School and College Stress
Good grades. The highest GPA. The perfect SAT score. The best resumes and applications. Stressful classes. Anxiety-arousing situations at school. Maintaining a social life. With so much on our minds daily, it can be hard to not feel obligated to be perfect and have your life together.
A lot of us high schoolers feel like we are worth nothing more than a number; whether that is our GPA, our SAT scores or our grades. We fail to understand these are just checkmarks on our college applications and do not define who we are as individuals.
Teachers often remind us, “you are not your GPA,” but in the back of our minds resides a fear, an anxiety of a sort, that everyone is ahead of us and we are just behind everyone else. That we may not make it into our desired colleges because there is so much competition, and it’s hard to be the best when competing with other “the bests.”
Several of us high schoolers take advanced placement courses to bump up our GPAs or take the college-level exams to receive college credits so we don’t have to do it in college, and save our parents thousands of dollars. Imagining failing a class itself can seem very stressful. Since colleges want all-rounder students, those involved in one or multiple extracurriculars and organizations may find it hard to equally distribute their time between rigorously time demanding classes, and other activities.
At the end of the day, skills outside being considered a walking-and-talking book of knowledge would be superiorly useful in ― what adults refer to as ― “the real world.”
Rank and what quartile one falls in is completely irrelevant. Not because it primarily causes unnecessary stress on us to outdo ourselves and our peers, but because we end up exhausting ourselves ― bombarding ourselves with homework we procrastinated on for which we end up hating ourselves. Besides, a lot of things we learn in these years we won’t retain and most likely won’t even use at the workplace or later in life. Moreover, nobody is going to walk up to us and criticize our GPAs once we’re out of here.
School counselors intimidate students with an overwhelming amount of information about the next level of education. Happened in middle school, when they were scaring us about how internally dead we would be in high school and should consider thinking about college at an age we are still trying to figure out why we feel the way we do, and it’s happening to us in high school as well.
We all went to the counselors presenting us information and suddenly our hearts are racing as they discuss things like Top 10 Percent, GPA and rank, SAT scores, different colleges, etc.
As high schoolers, we have enough pressure from our “psychotic” parents who obsess over the results instead of looking at the time, effort and energy we put into what we do.
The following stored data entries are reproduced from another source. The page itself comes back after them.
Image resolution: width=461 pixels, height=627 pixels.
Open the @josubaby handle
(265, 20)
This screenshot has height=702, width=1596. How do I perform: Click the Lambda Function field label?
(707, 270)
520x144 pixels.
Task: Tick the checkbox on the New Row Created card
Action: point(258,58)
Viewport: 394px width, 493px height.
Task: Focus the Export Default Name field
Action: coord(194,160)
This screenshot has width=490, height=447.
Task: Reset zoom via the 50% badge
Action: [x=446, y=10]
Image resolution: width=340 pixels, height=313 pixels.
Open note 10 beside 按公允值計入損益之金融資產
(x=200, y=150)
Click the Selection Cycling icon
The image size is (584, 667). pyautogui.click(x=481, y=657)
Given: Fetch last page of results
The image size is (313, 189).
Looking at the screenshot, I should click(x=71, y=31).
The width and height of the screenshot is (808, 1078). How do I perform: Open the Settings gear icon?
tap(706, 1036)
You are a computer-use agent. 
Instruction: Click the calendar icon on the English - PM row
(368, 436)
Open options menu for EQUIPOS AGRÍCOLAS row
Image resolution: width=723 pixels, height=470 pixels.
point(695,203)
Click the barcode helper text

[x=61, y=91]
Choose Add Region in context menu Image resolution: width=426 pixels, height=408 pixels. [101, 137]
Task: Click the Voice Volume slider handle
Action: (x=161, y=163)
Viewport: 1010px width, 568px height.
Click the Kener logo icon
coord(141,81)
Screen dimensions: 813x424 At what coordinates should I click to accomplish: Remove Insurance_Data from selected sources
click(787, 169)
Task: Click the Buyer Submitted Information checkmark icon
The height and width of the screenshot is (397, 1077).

They want what’s best for us, obviously, but their way of showing that concern may be more stressful to us than helpful.
They expect us to bring good grades so we can get admitted into a good college, not only bringing prestige to the family and giving our parents something to brag about so others feel inferior, but to also get a job that pays well so we can be rich and happy.
It’s not even shocking that a lot of us feel uneasy simply thinking about the future and wondering if we won’t be able to live up to our parents’ expectations.
Put that aside and consider paying for college. These people loot your pockets if you don’t get a scholarship, increasing the difficulty level of actually getting one.
Nevertheless, our teachers deserve appreciation. They work so hard not only to educate us but play a big role in helping us grow as individuals. A lot of college professors, on the other hand, don’t care. If one fails a class in high school, teachers or counselors will at least talk to their students about it. Nobody is going to walk up to us in college and say “you have a 2.1 GPA and this needs fixing.” They have your money now and that’s all that matters. You can either work your way to the top or drop out of college (without a refund).
It’s rather unfortunate that our lives are controlled by the world’s double standards we are expected to live up to. It’s our lives and we have the right to shape it the way we want. But that would be breaking the norm, making following the path we have chosen even harder.
School can be very stressful, but we all will eventually get through it. This is just a short, yet important phase in all of our lives which won’t seem problematic once we are older and have bigger things to worry about.